Task prompt: An exact copy of every record is needed, with the pictures left out.

(Screenshot grounding data)

-------

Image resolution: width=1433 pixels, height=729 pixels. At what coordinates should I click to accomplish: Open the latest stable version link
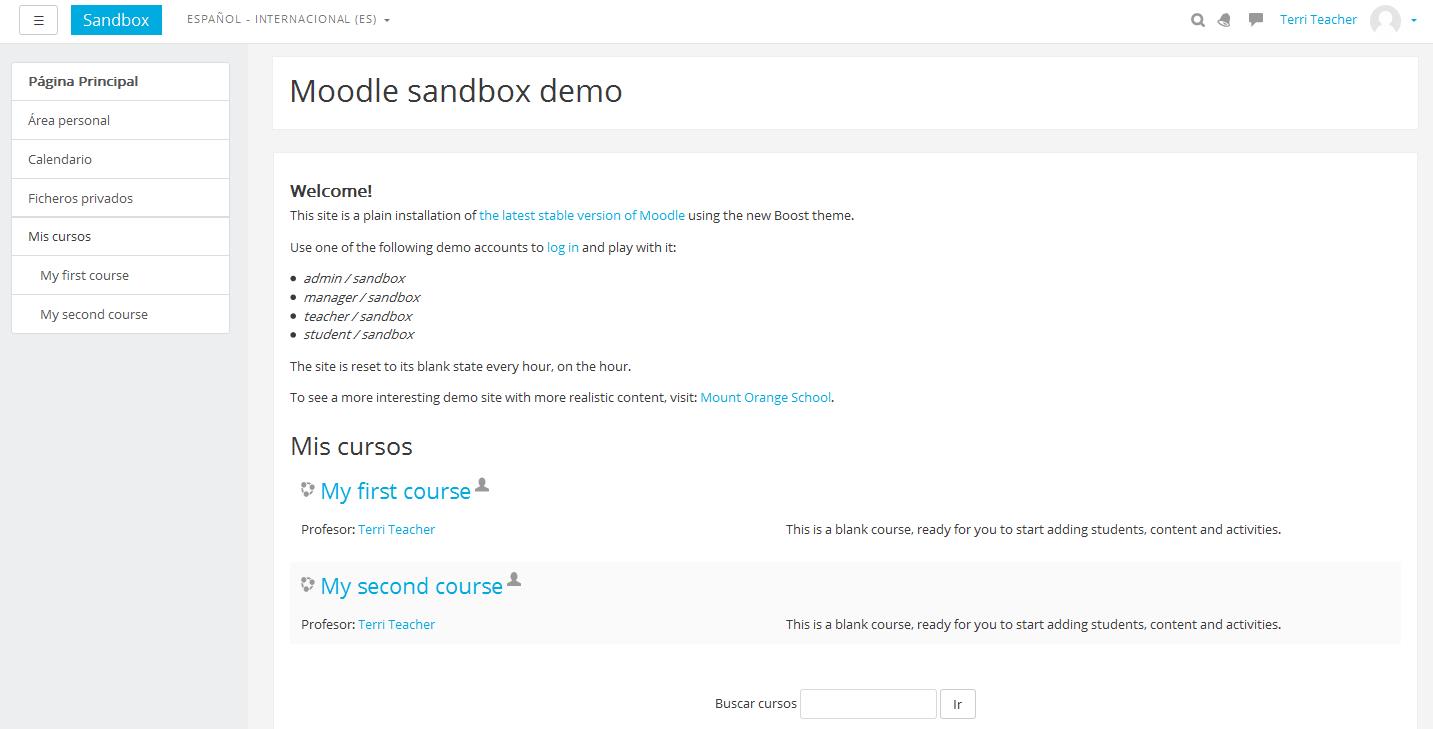(582, 215)
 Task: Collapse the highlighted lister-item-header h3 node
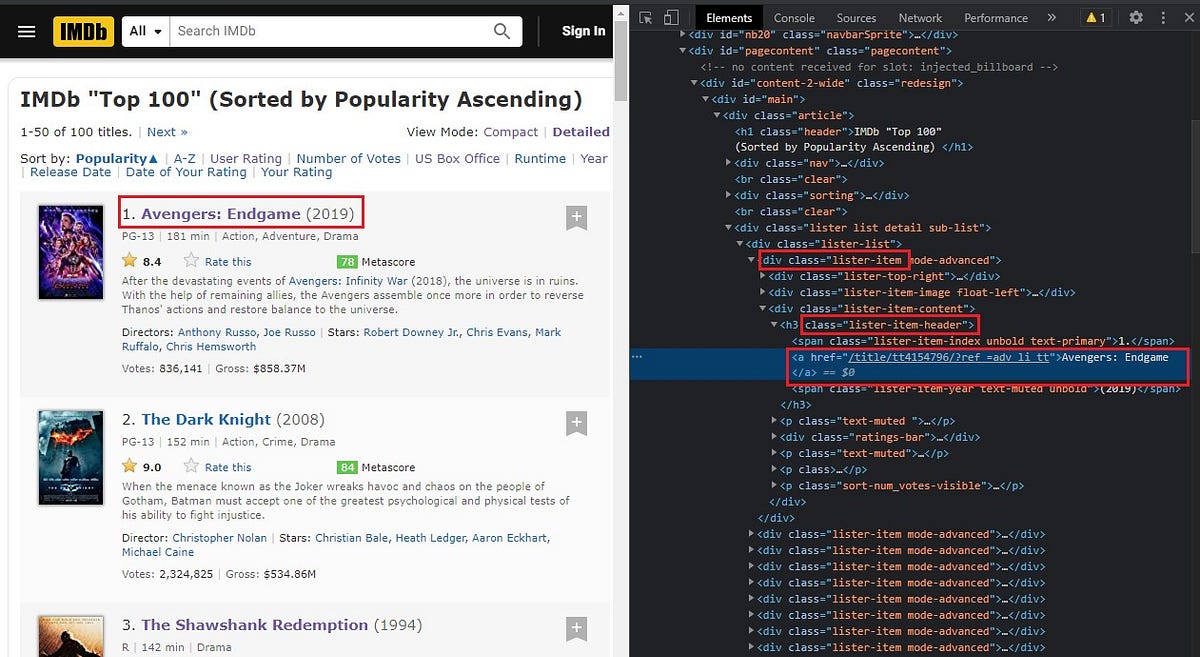[x=775, y=324]
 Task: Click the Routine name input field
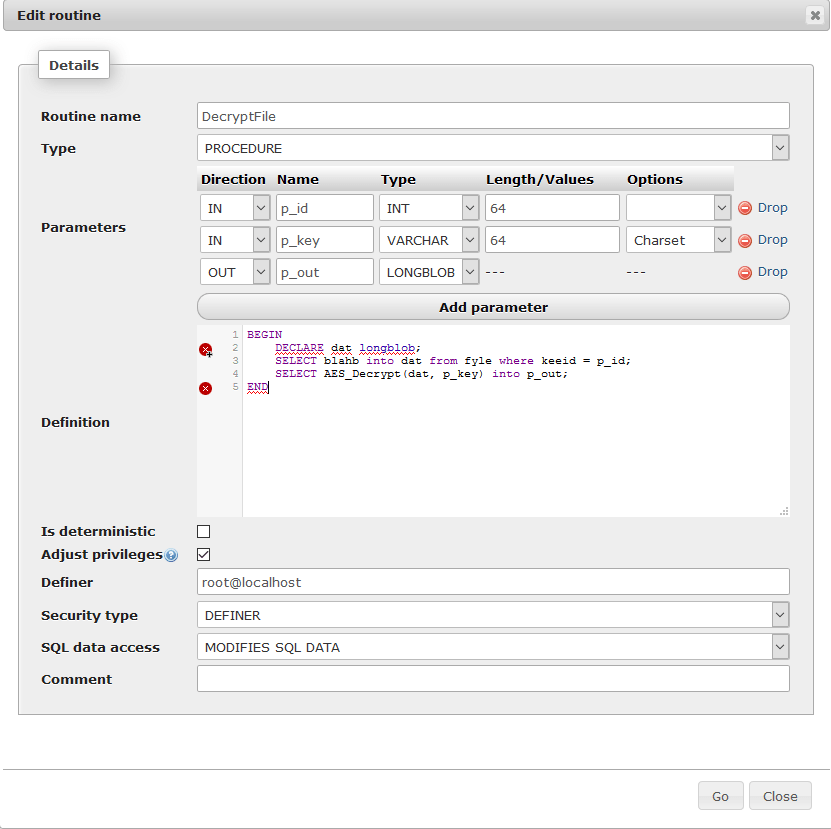click(492, 115)

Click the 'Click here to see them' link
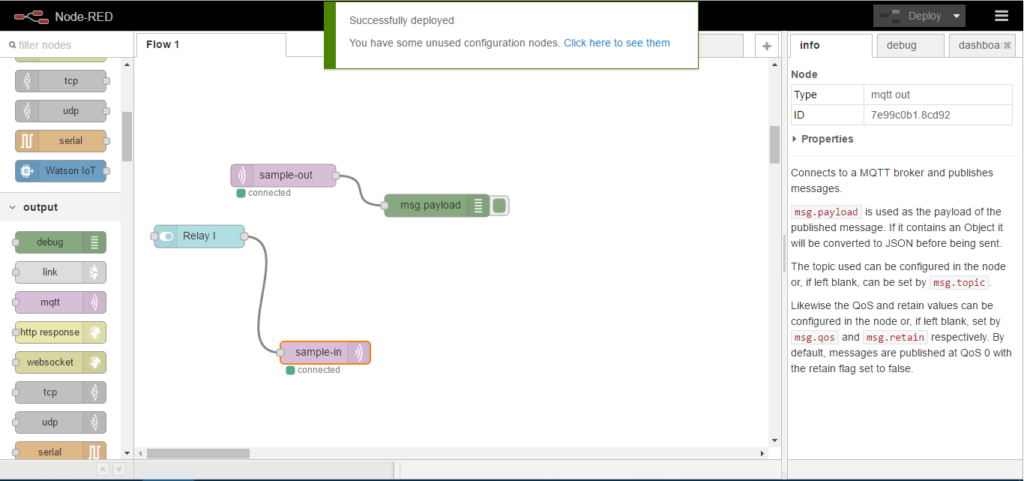click(616, 43)
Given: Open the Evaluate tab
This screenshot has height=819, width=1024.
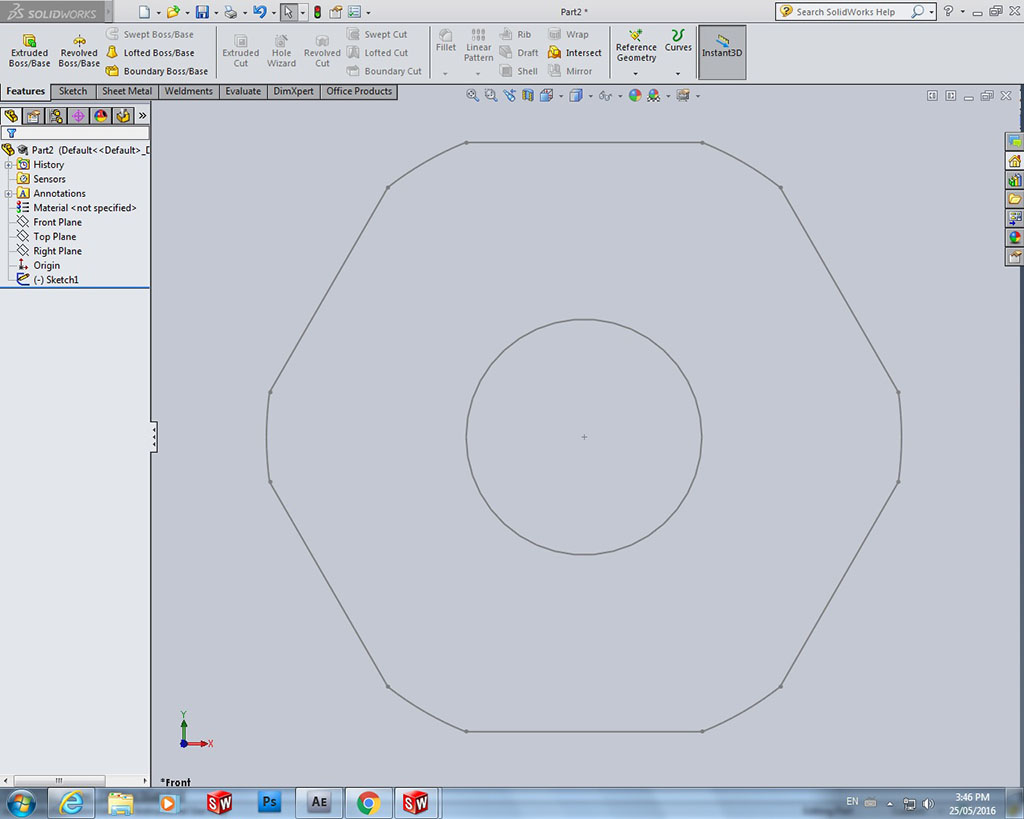Looking at the screenshot, I should 243,91.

-------

Your solution:
Image resolution: width=1433 pixels, height=729 pixels. At what coordinates should I click to accomplish: Open the latest stable version link
(582, 215)
 Task: Collapse the highlighted lister-item-header h3 node
[x=775, y=324]
 Task: Click the Routine name input field
click(492, 115)

Click the 'Click here to see them' link
click(616, 43)
Given: Open the Evaluate tab
This screenshot has height=819, width=1024.
Looking at the screenshot, I should 243,91.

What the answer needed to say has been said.